Akhir-akhir ini “demokrasi” jadi semakin
ramai dibicarakan, diawali dengan runtuhnya “Sistem Eropa Timur” tahun 1989,
kerusuhan di beberapa negara di Timur Tengah seperti Mesir, Lybia, Suriah yang
hingga kini masih berlangsung, ratusan nyawa telah dikorbankan, demi
terwujudnya sebuah “demokrasi”.
Demokrasi menjadi sedemikian penting hingga
Amerika merasa perlu menghidupkan kembali Gedung Capitol Yunani kuno untuk
semua gedung perwakilannya, baik di pusat dan di negara-negara bagian.
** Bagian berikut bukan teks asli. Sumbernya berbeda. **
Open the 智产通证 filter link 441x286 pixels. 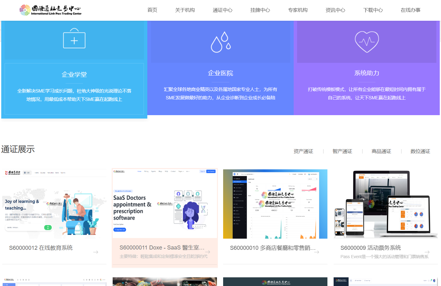coord(342,151)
Tidak bisa dipungkiri dan telah dinyatakan
oleh banyak negara, sistem demokrasilah yang menjadi sistem paling ideal untuk
kemajuan sebuah bangsa. Sebagai tatanan sosial politik yang paling ideal,
demokrasi agaknya juga merupakan ‘prestasi’ tinggi dalam sejarah pemikiran
manusia. Kedudukannya telah menjadi pusat dan sekaligus menggeser teori-teori
tentang tatanan kekuasaan yang baik, sebagaimana dipresentasikan oleh kalangan
filsafat, ahli hukum dan para pakar politik hingga awal milenium ketiga.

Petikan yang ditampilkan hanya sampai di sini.